Data management: Recommendations
It is very important that data are searchable, findable, reusable, attributable, readable, accurate, and complete. Take one of your published figures from 5 years ago. Are you able to find the raw data? How long will it take you? According to our survey, 3 quarters of CFs cannot do this…
Below are some recommendations how this can be improved.
Use an electronic lab book (ELN) or LIMS or write a data management guideline for your users about how data will be managed at the CF. Define who does what and how, regarding data naming, saving, transferring, long-term storage and analysis.
- Data naming:
- A unique and logical name is the first step to traceable data. Decide of a uniform and consistent convention that you impose on your users, also allowing some personalisation:
- e.g. 201130-imk-experimentX [date]-[user acronym]-[free text from the user]
- Data saving:
- Raw data files should be unmodifiable and should include metadata about the acquisition settings and the experimental conditions.
- Data transferring:
- Organize easy/practical data transfer to the user (eg. through network) to prevent data loss.
- Data storage:
- Define who will store the raw data long-term and where (see responsibility). CF could store raw data additionally for the users on a server/repository, as a backup and to prevent fraud.
- Data analysis:
- Analysed data must be given a different name from raw data (by adding a suffix). Ensure raw data are not modified or overwritten.
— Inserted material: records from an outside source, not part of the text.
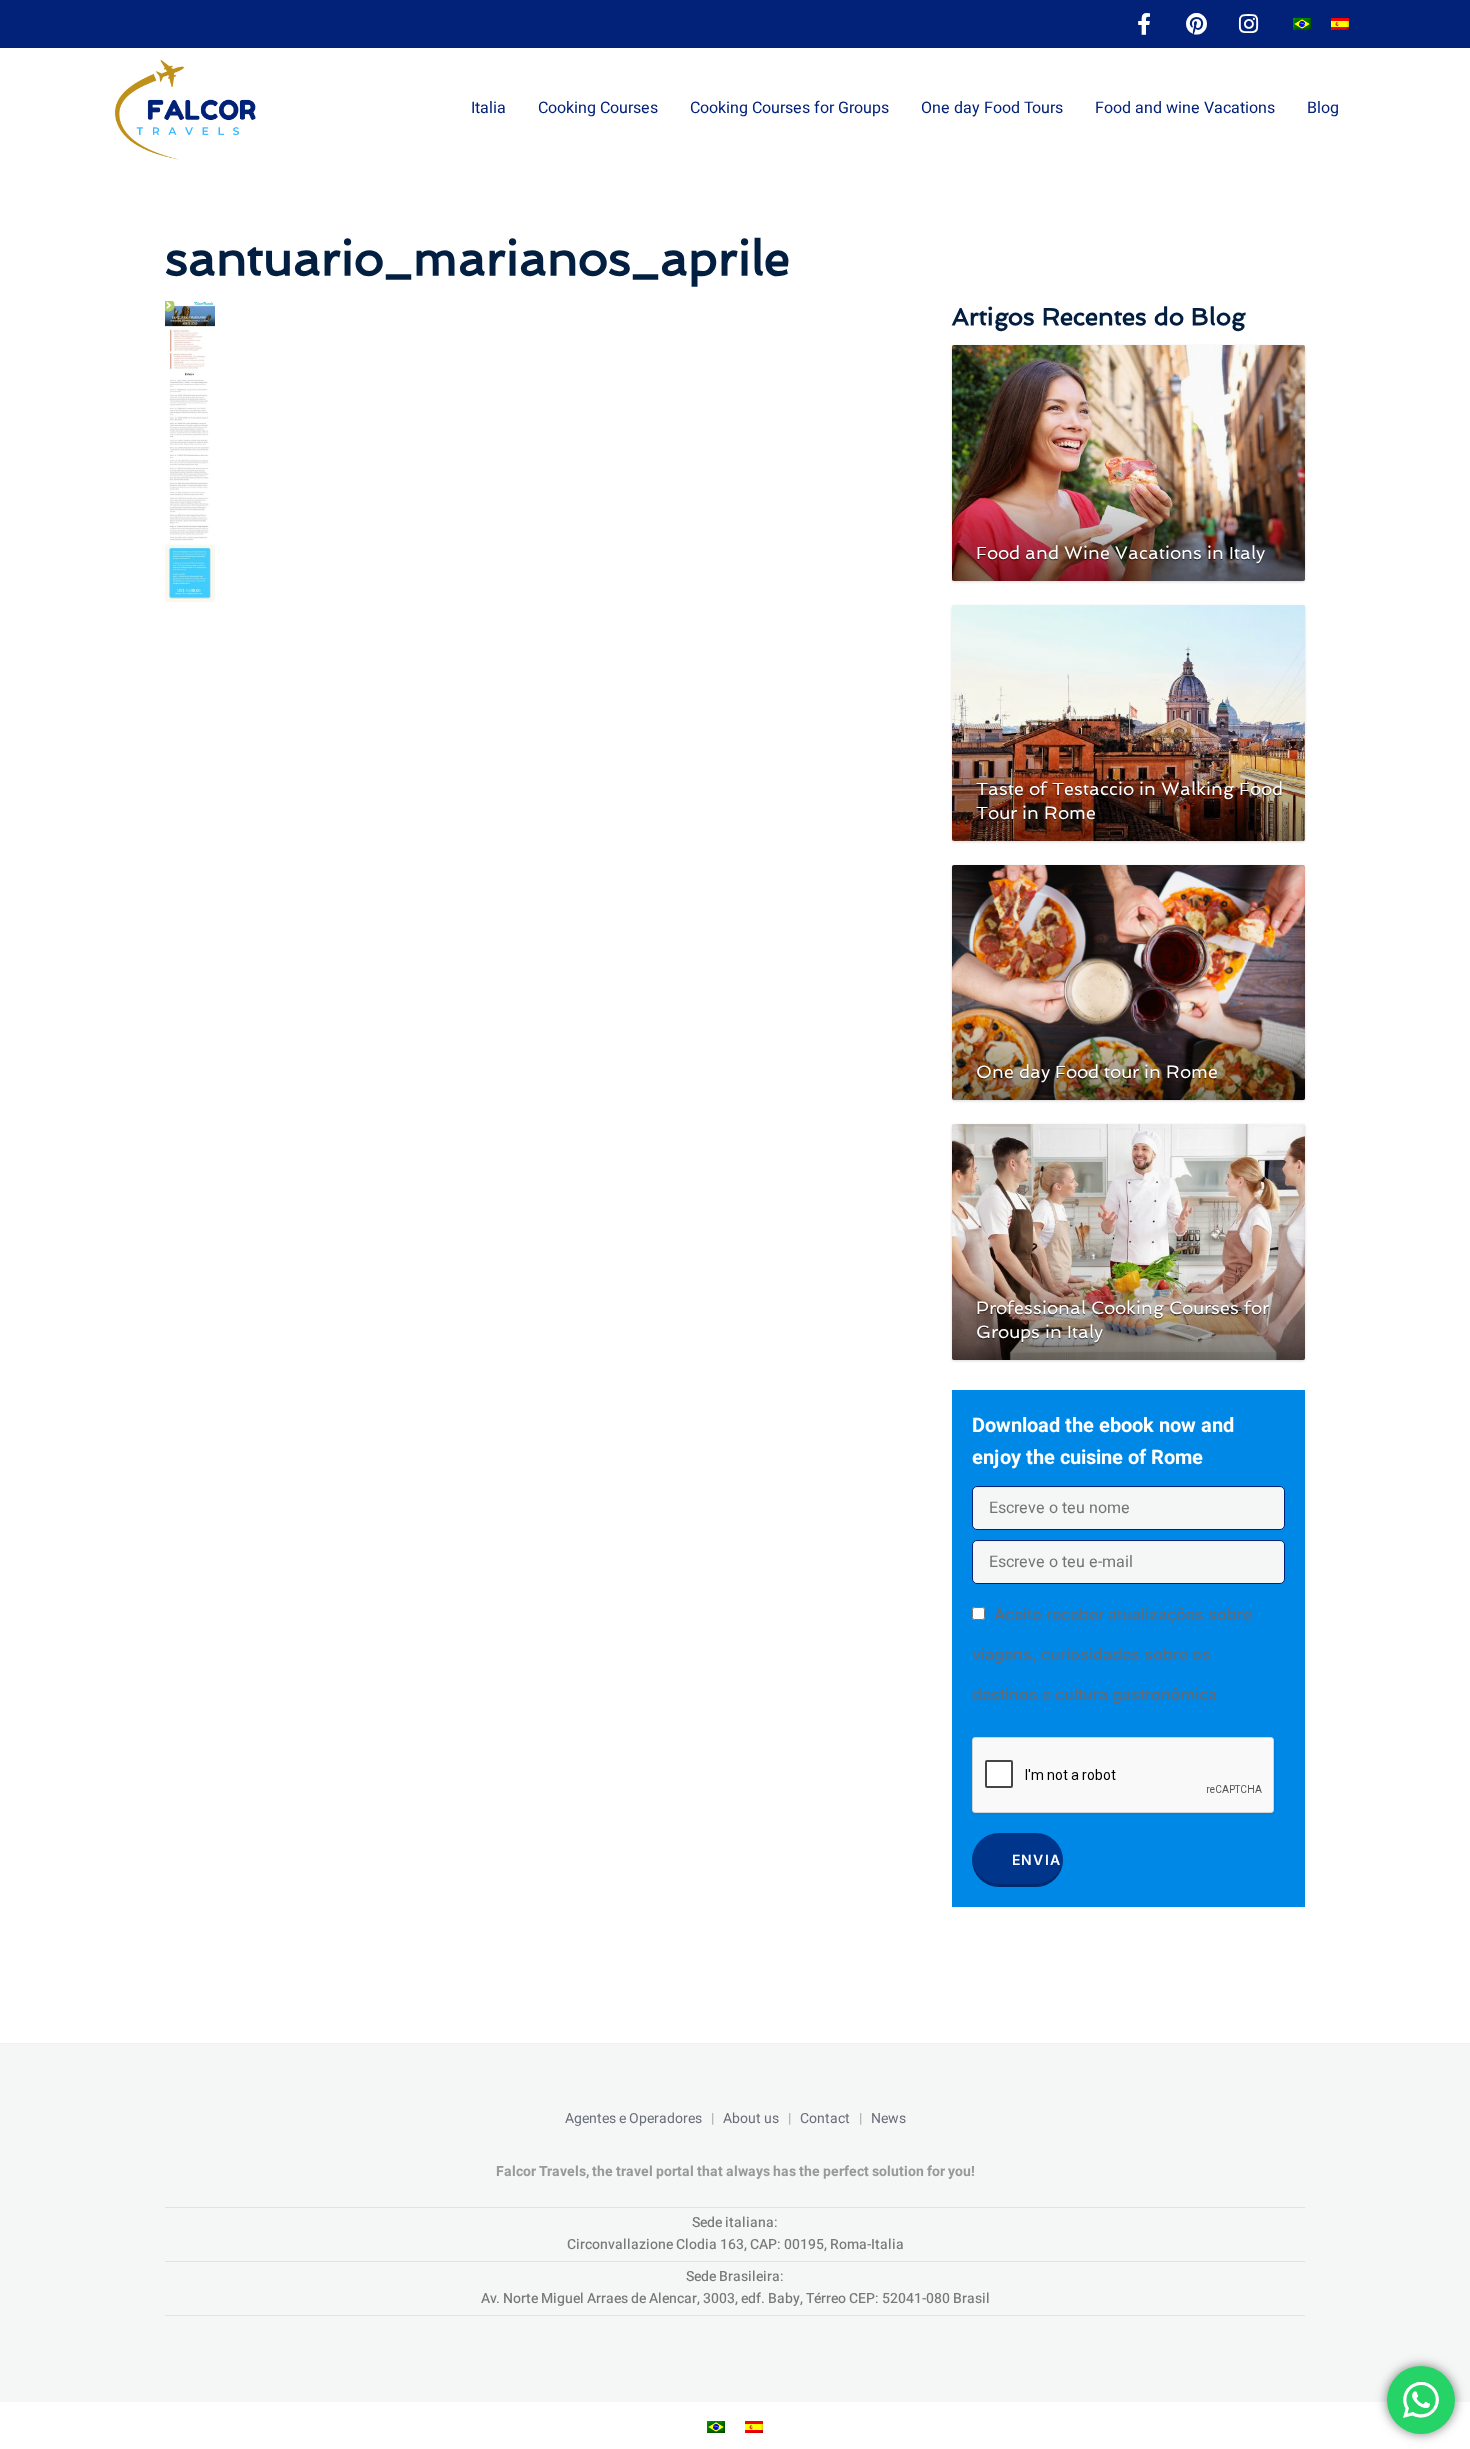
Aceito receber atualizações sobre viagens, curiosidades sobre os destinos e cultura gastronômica (1112, 1654)
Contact (825, 2118)
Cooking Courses (598, 108)
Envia (1037, 1859)
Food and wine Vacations (1185, 108)
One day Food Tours (992, 108)
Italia (488, 108)
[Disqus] (538, 882)
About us (751, 2118)
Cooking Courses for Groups (789, 108)
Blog (1323, 108)
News (888, 2118)
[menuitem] (1302, 24)
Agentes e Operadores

Analysed data should be linked to raw data, as well as published figures.
- Data traceability
- Data processing (from data acquisition, repeated datasets, data analysis up to published figures) needs to be properly documented to ensure traceability. Always use the same unique identifier throughout the experiment and modify only the end of the name. Ensure data are structured and complete.
A data management plan (DMP) can also be implemented for each experiment. It is a written document that describes the data you expect to acquire or generate during the course of a research project, how you will manage, describe, analyse, and store those data, and what mechanisms you will use at the end of your project to share and preserve your data.